SOURCE: Baylink D, et al. (1970). Effects of fluoride on bone
formation, mineralization, and resorption in the rat. In: TL Vischer,
ed. (1970). Fluoride in Medicine. Hans Huber, Bern. pp. 37-69.
"The frequent description in the literature
of large resorption cavities with fibrous tissue replacement suggested
to me that the parathryoids were overactive in skeletal
fluorosis, and this was demonstrated by an electron-microscopic
study of the parathyroid glands from fluorotic sheep
and a concomitant immunoassay of the amount of circulating
parathyroid hormone, which was found to be as much as five times
higher than resting levels and control levels."

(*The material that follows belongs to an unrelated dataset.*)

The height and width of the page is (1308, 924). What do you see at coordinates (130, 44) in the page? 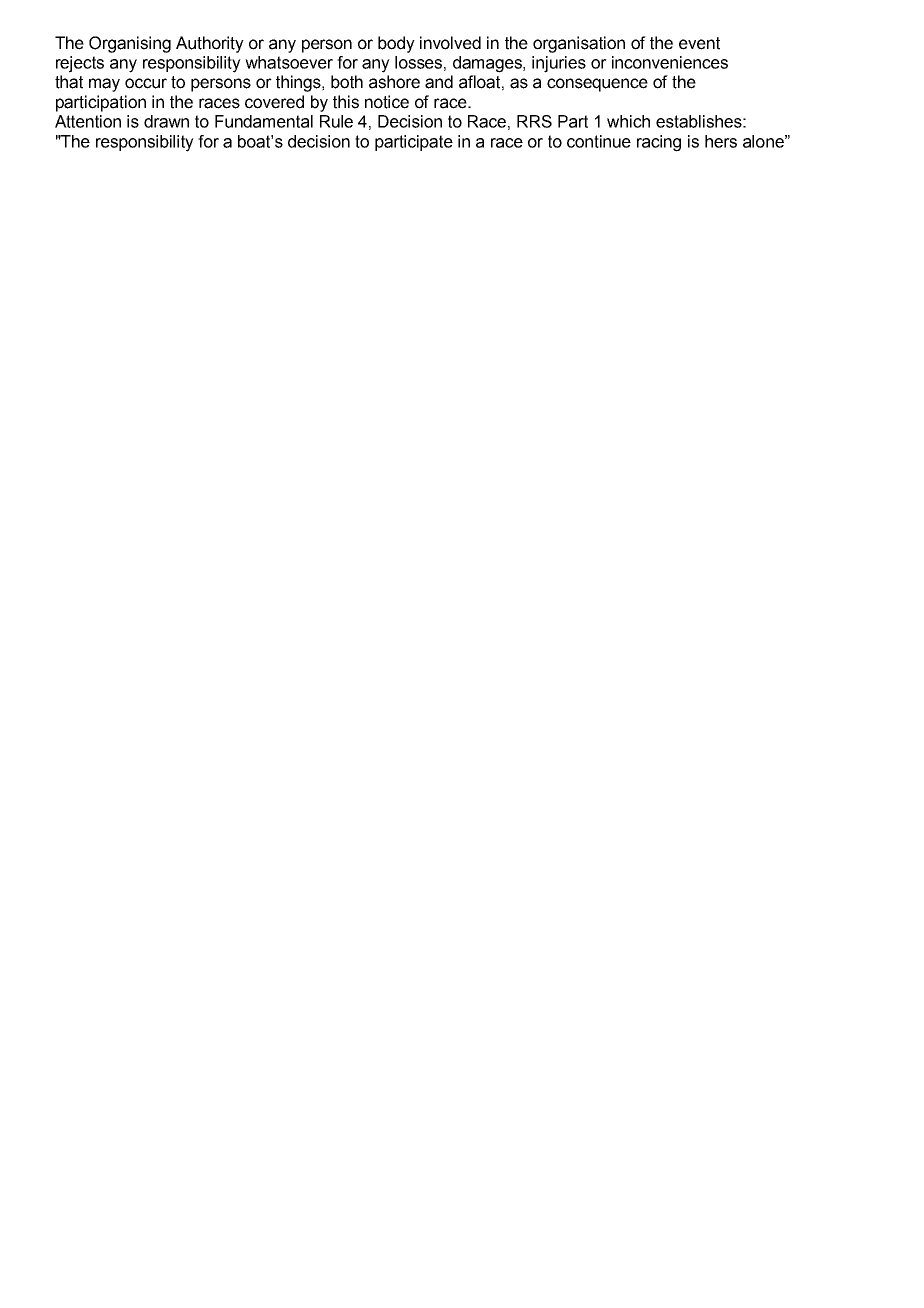
I see `Organising` at bounding box center [130, 44].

SOURCE: Faccini JM. (1969). Fluoride and bone. Calcified Tissue
Research 3:1-16.
"The demonstrable hyperactivity
of the parathyroid glands in fluorotic rabbits and sheep in
the presence of this inhibition of resorption suggests that it
is a compensatory phenomenon to maintain the serum calcium at
a constant level."
SOURCE: Faccini JM. (1969). Fluoride and bone. Calcified Tissue
Research 3:1-16.
"Osteosclerosis from chronic
renal disease associated with secondary hyperparathyroidism
may produce similar changes (as skeletal fluorosis), and
indeed may have intensified the findings (of fluorosis) in one
of our patients."
SOURCE: Morris JW. (1965). Skeletal fluorosis among indians of
the American Southwest. American Journal of Roentgenology,
Radium Therapy & Nuclear Medicine 94: 608-615.
"While some authors consider the (fluorosis) lesion to be
a form of osteosclerosis, others attribute it to mineral deficiency
characterized by an increase of osteoid formation. Some
consider the osseous condition a response to parathyroid hyperfunction
or intoxication; others have reported the aggravating
effects of a calcium deficient diet. Studying young dogs, Kellner
reported a gross similarity between the bony changes in fluorosis
and rickets."
SOURCE: Belanger LF, et al. (1958).
Rachitomimetic effects of fluoride feeding on the skeletal tissues
of growing pigs. American Journal of Pathology 34: 25-36.